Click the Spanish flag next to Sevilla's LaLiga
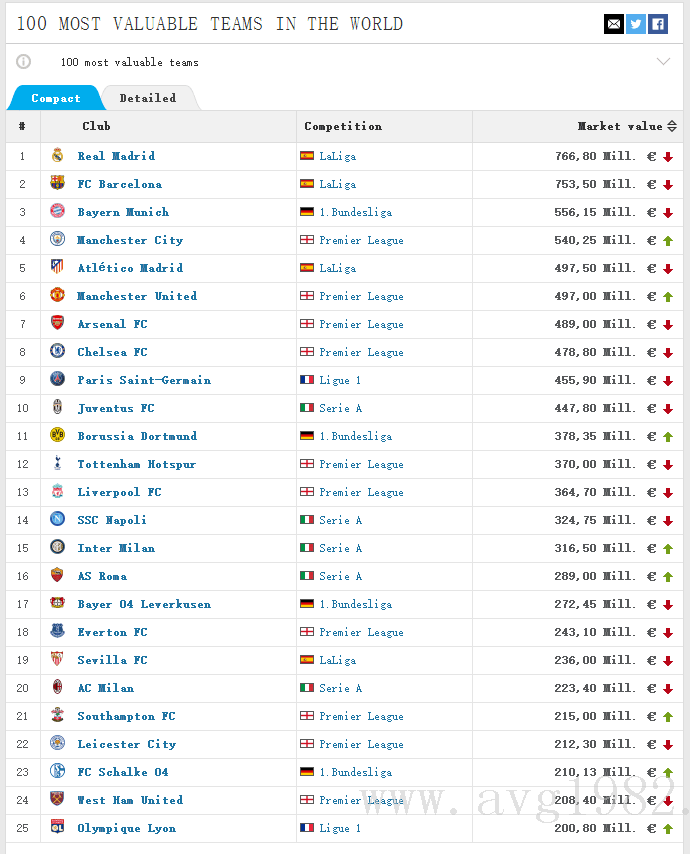Screen dimensions: 690x854 pos(307,660)
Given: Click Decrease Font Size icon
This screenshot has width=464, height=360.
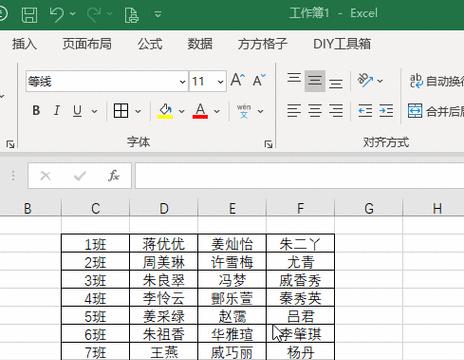Looking at the screenshot, I should pos(259,80).
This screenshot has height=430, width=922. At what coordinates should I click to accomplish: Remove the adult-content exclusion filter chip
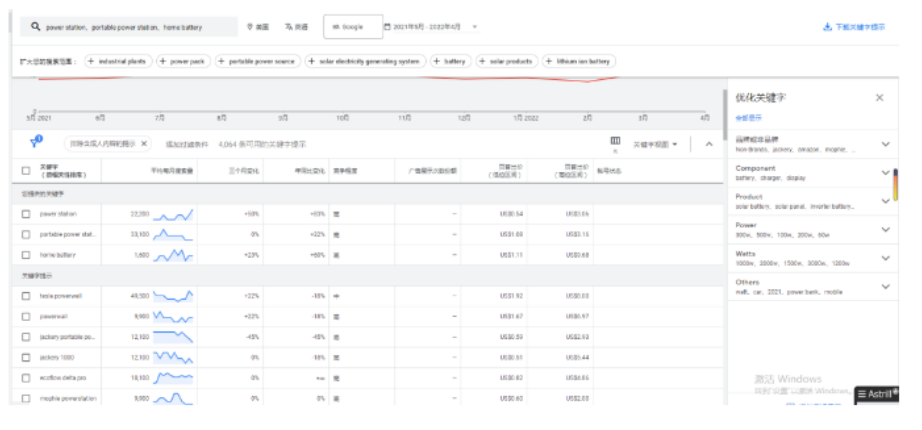144,143
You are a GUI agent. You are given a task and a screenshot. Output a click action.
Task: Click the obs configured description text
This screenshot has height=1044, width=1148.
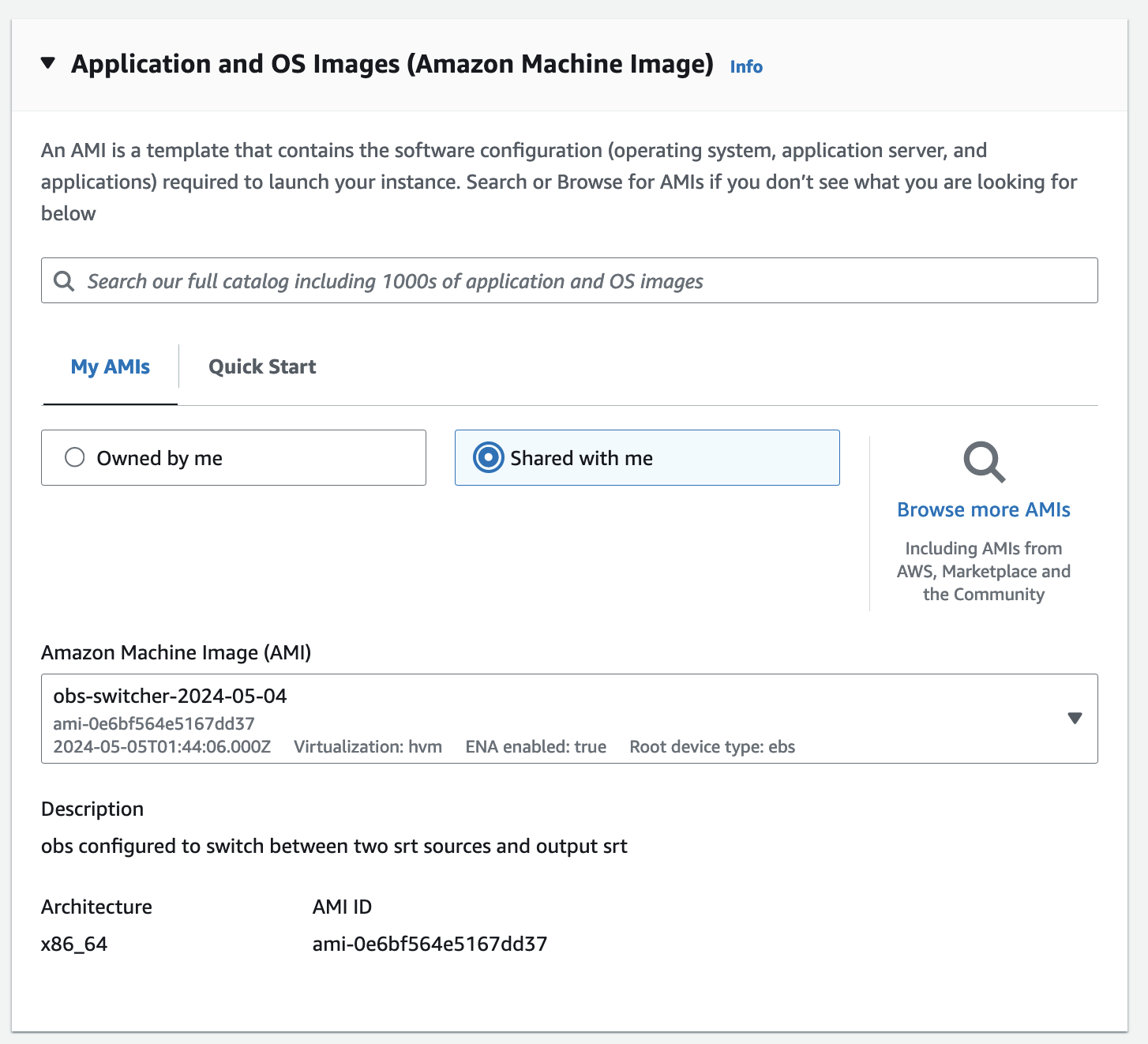click(x=334, y=847)
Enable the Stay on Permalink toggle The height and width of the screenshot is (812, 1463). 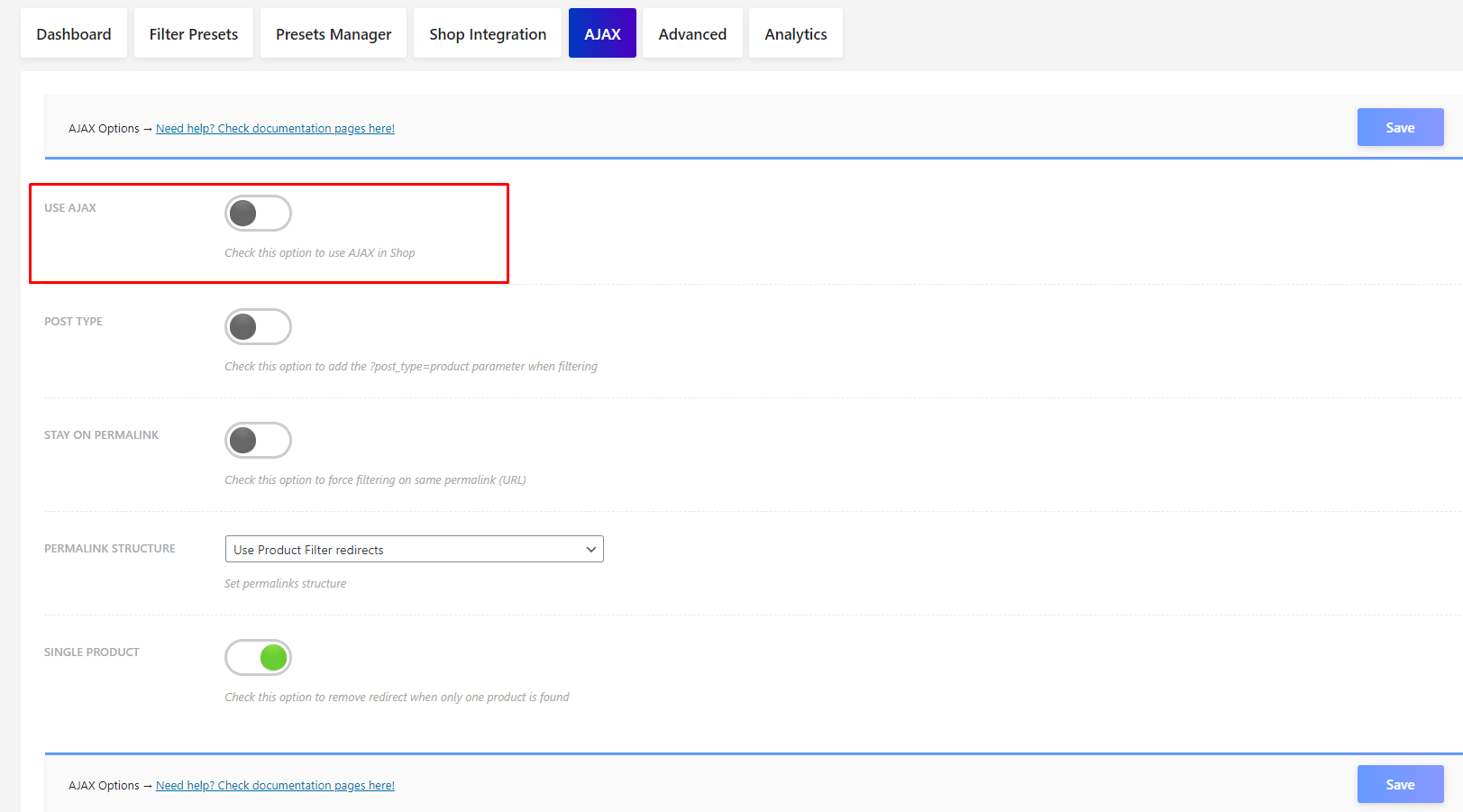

→ Assignment:
Give the listing above again in its entirety and exactly; do not include the pictures.

→ Solution to this problem:
Click the Spanish flag next to Sevilla's LaLiga
Screen dimensions: 690x854 pos(307,660)
Given: Click Decrease Font Size icon
This screenshot has width=464, height=360.
Looking at the screenshot, I should pos(259,80).
This screenshot has height=430, width=922. At what coordinates should I click to accomplish: Remove the adult-content exclusion filter chip
144,143
You are a GUI agent. You are given a task and a screenshot. Output a click action.
Task: Click the obs configured description text
This screenshot has height=1044, width=1148.
click(x=334, y=847)
Enable the Stay on Permalink toggle The height and width of the screenshot is (812, 1463). 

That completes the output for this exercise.